Being in love is one of the greatest joys in the world. But most of us often confuse attachment with emotional connection and this can make a relationship to become toxic.
Unconditional love or unhealthy attachment?
Everyone wants to be loved. It makes us feel good about ourselves. Having someone who cares about us makes us feel valued and worthy. Unfortunately, this can result in unhealthy attachment styles that can lead to the end of even the strongest relationships. What we may perceive as a genuine and honest connection with someone we adore may simply be nothing more than an insecure attachment. Our relationships and attachment styles are shaped by our thoughts, beliefs, personalities and experiences. But it can also be influenced by our ego, poor self-esteem, need for attention, lack of self-confidence and most of all… a lack of self-love. What we believe to be unconditional love may just turn out to be our desperation for seeking attention and validation. We tend to believe that having someone to care about us makes us valuable, worthy of being. It makes us believe that we are not a sum of all those negative thoughts that years of self-criticism and self-hatred have made us believe. So we hang on to our relationships with the talons of our desperation for validation, latch on to our partners with the tentacles of broken self-esteem in the dark abyss of insecurity and fear of loneliness.
But this harms us more than it harms them. It makes us blind to our reality by confusing unhealthy attachments with true connections. As our hearts and minds can often play tricks on us and alter our perception of reality, having a little knowledge of human psychology can help identify the true emotional connections and distinguish it from toxic attachments.
Attachment is not as same as love
You should know that already. Right? Yet we blind ourselves and take a leap of faith when it comes to relationships. Even though we may have a protruding doubt in the back of our minds, we mistake insecure attachments as pure emotional connections. So we give everything we have to our relationship to make sure it works, it lasts, it keeps making us feel the way we want it to. But that’s not love. Love is free. It’s relieving. It’s not a burden or a duty or responsibility. You don’t need to constantly worry about your partner leaving you if you do something wrong. You don’t need to jump through hoops. Love is simple. It pulls you towards itself. You don’t run towards it secretly praying all the way that you don’t fall down and miss your shot. Love strikes you when you least expect it and you can’t fight it. It consumes you and makes you feel happy like you’ve never experienced before.

**Records from a data source:**
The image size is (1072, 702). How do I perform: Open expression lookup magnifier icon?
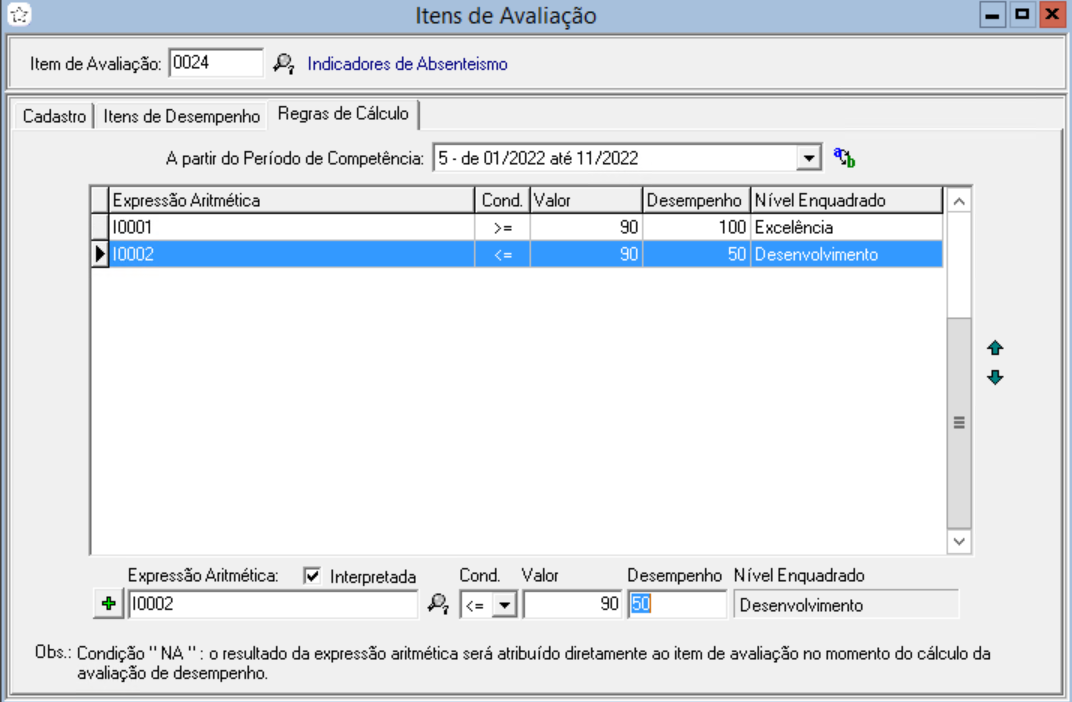[x=437, y=604]
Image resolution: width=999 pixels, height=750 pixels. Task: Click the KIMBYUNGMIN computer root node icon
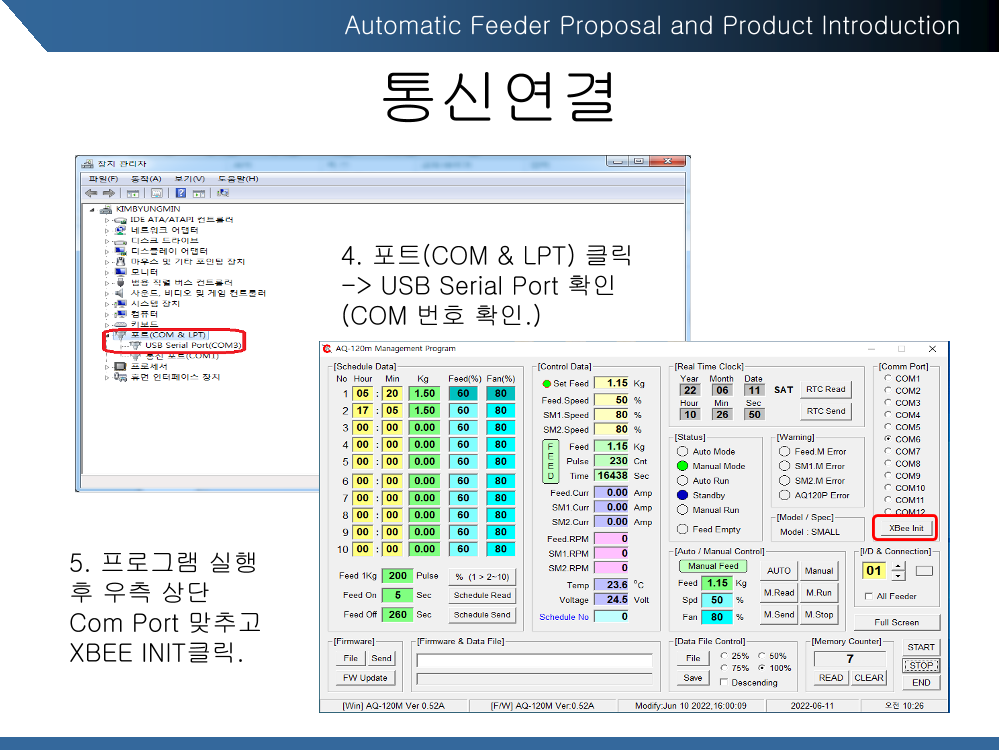click(x=107, y=209)
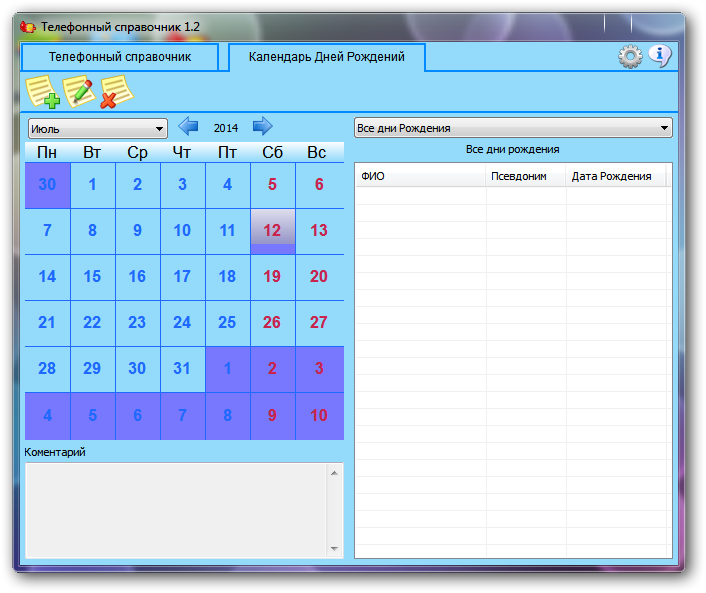Click the add new note icon
706x593 pixels.
tap(42, 93)
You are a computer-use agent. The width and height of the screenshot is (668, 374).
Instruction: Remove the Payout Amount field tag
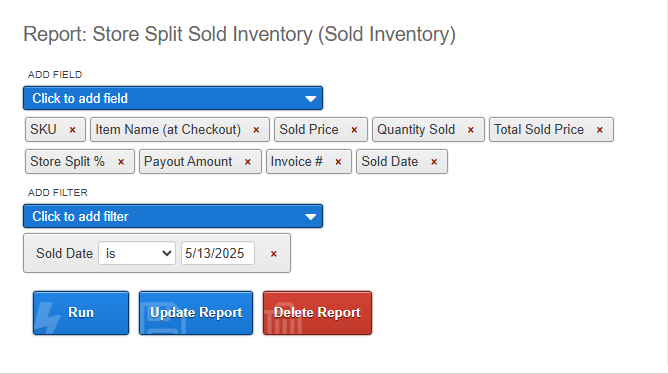(x=248, y=162)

**Work item A:** Copy the passage of the love and attachment article from "Being in love" to "to become toxic.".
**Work item B:** Please list everything that, according to the love and attachment article, can also influence our relationships and attachment styles, beyond our thoughts, beliefs, personalities and experiences.
**Work item C:** Write the next part of the love and attachment article, starting after its final sentence.
The records were taken from a separate source.

**Task output A:**
Being in love is one of the greatest joys in the world. But most of us often confuse attachment with emotional connection and this can make a relationship to become toxic.

**Task output B:**
- ego
- poor self-esteem
- need for attention
- lack of self-confidence
- a lack of self-love

**Task output C:**
However, an unhealthy attachment makes you feel stressed, anxious and depressed. Attachment feels heavy, like an inescapable responsibility. It is born of desperation and helplessness. It thrives in the belief that you are not worthy nor you are enough by yourself. It makes you feel stuck in the dark abyss and makes you feel that you need someone to rescue you. To make you feel whole again. To make you happy. Attachment comes with a clause. Emotional connection is free from any expectations. Attachment makes you want someone because they have something to offer you in return – value, affection, care, attention, validation, happiness, support, motivation… whatever. True connection offers you no such promise yet you want to be with that person simply because. You love them because you do. There is no fear of loneliness or loss, no insecurity, no expectations, no anxiety. It is natural and nurturing. Insecure attachment is forced. It comes with a sense of ownership. It makes us “want” the relationship more for our own happiness, than for the other person. Genuine connection is a mutual feeling of respect, compassion and partnership.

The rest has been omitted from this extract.